-- begin --

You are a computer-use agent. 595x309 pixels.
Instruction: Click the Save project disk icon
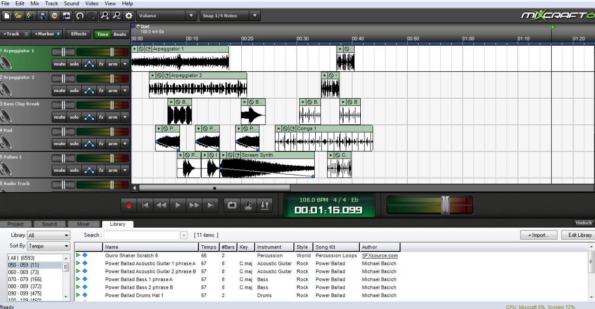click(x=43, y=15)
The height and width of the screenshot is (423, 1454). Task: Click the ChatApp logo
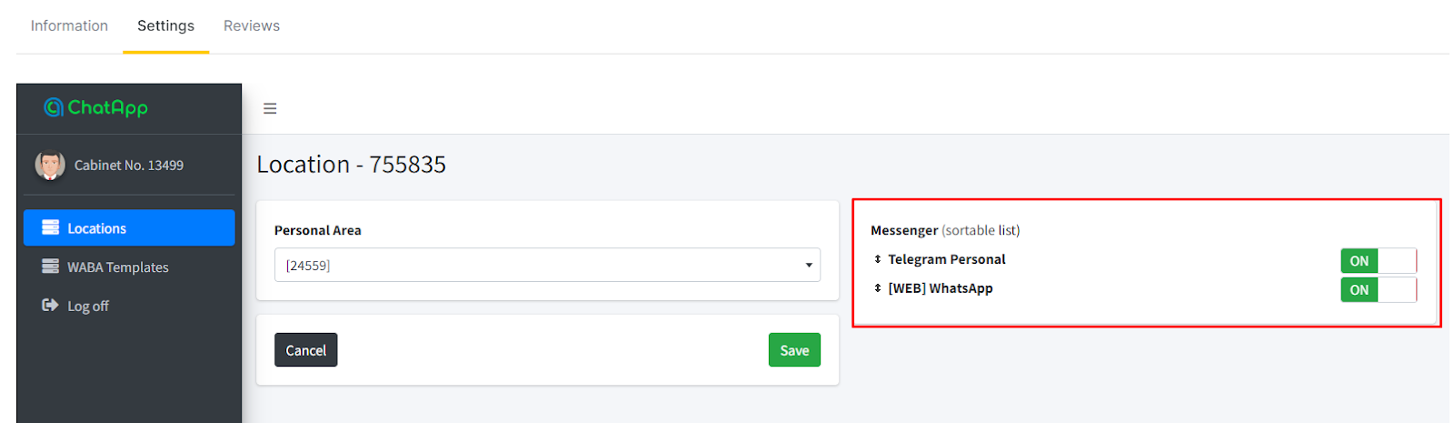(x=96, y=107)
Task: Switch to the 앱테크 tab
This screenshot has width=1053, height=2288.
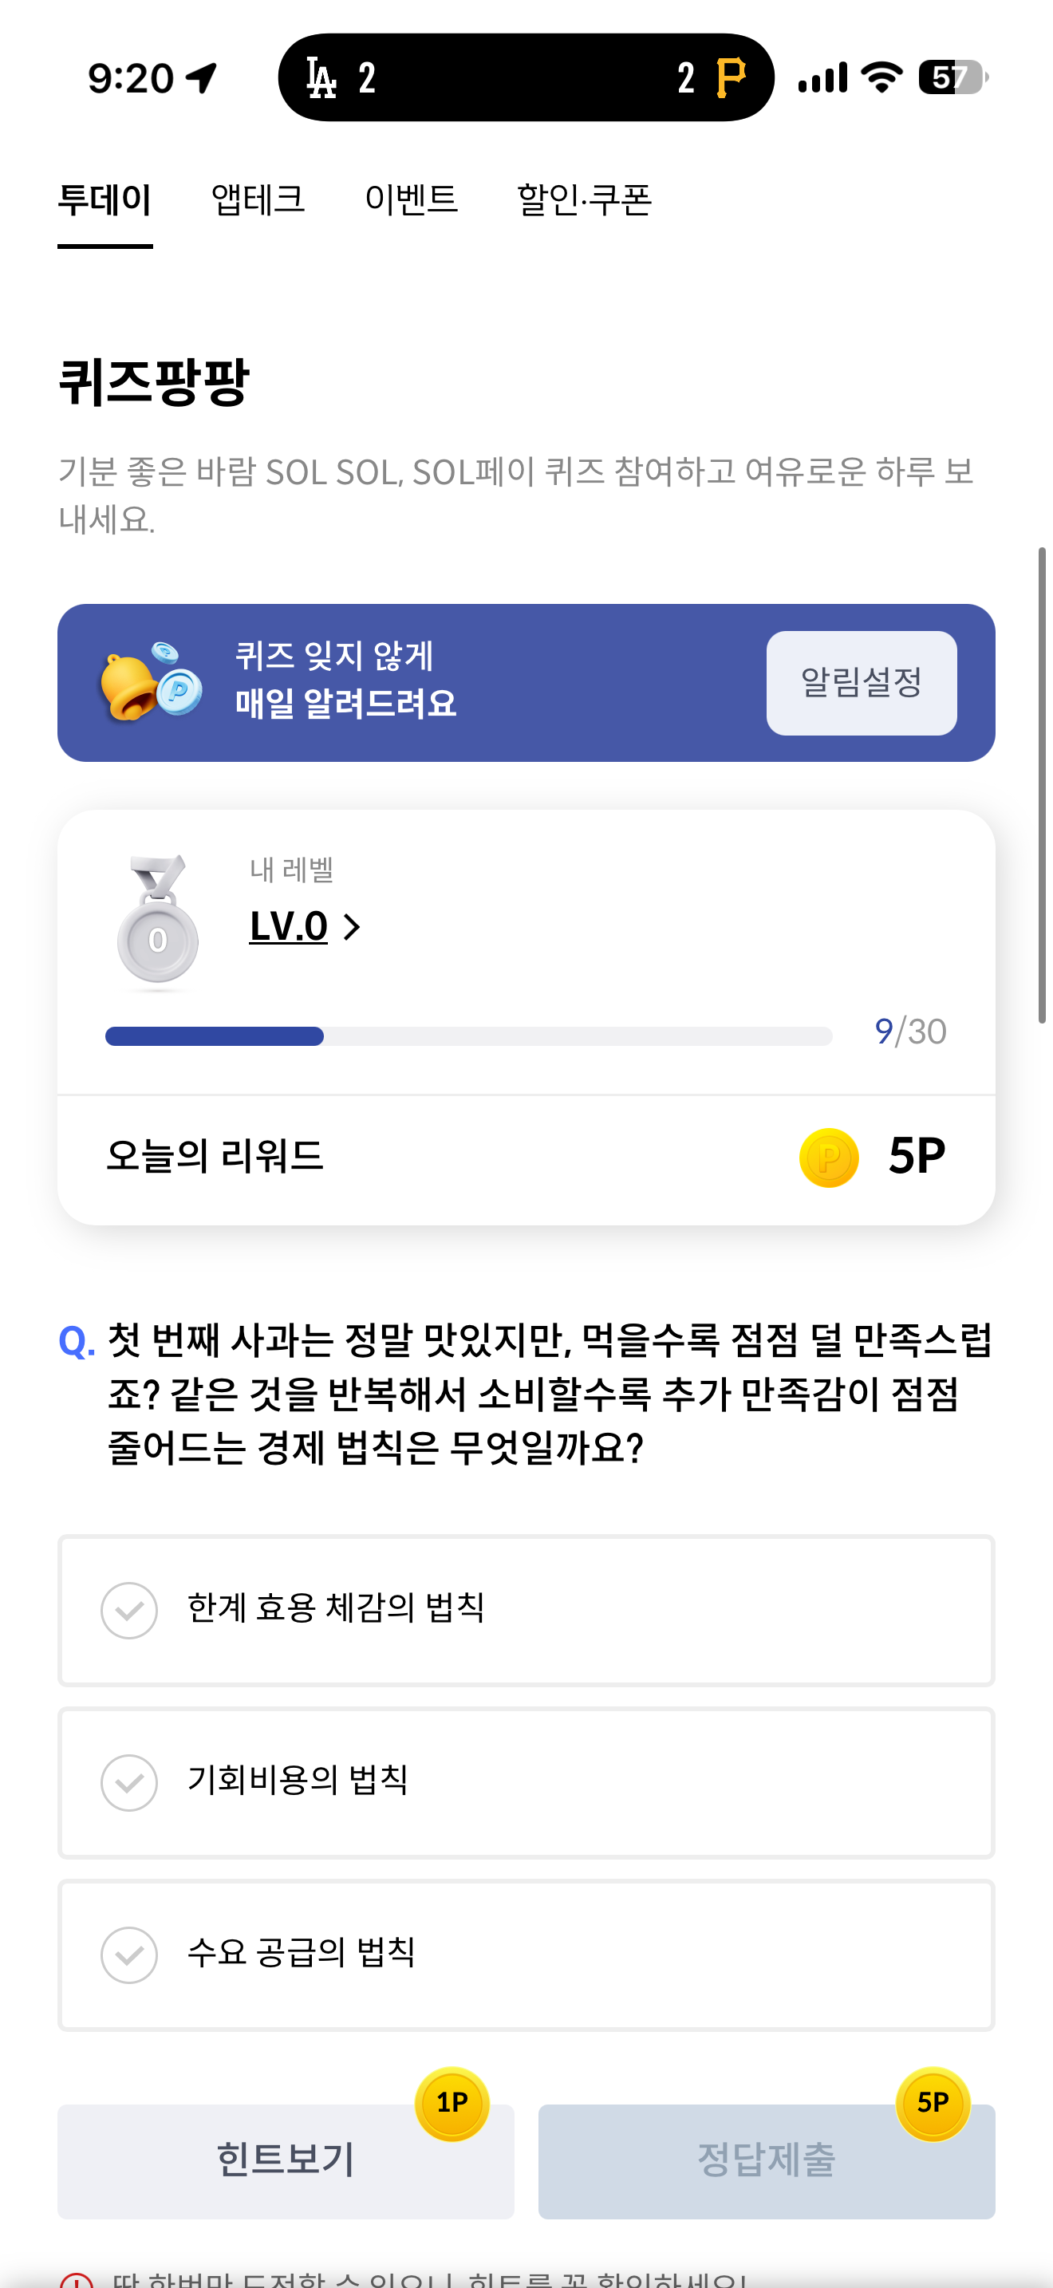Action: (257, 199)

-- end --

Rewrite all of the material above with every "Task" changed to "Goal" and nothing else altered. Omit the pictures from your answer.

You are a computer-use agent. 595x309 pixels.
Instruction: Click the Save project disk icon
click(x=43, y=15)
The height and width of the screenshot is (423, 1454). Goal: Click the ChatApp logo
(x=96, y=107)
Goal: Switch to the 앱테크 tab
This screenshot has width=1053, height=2288.
Action: (257, 199)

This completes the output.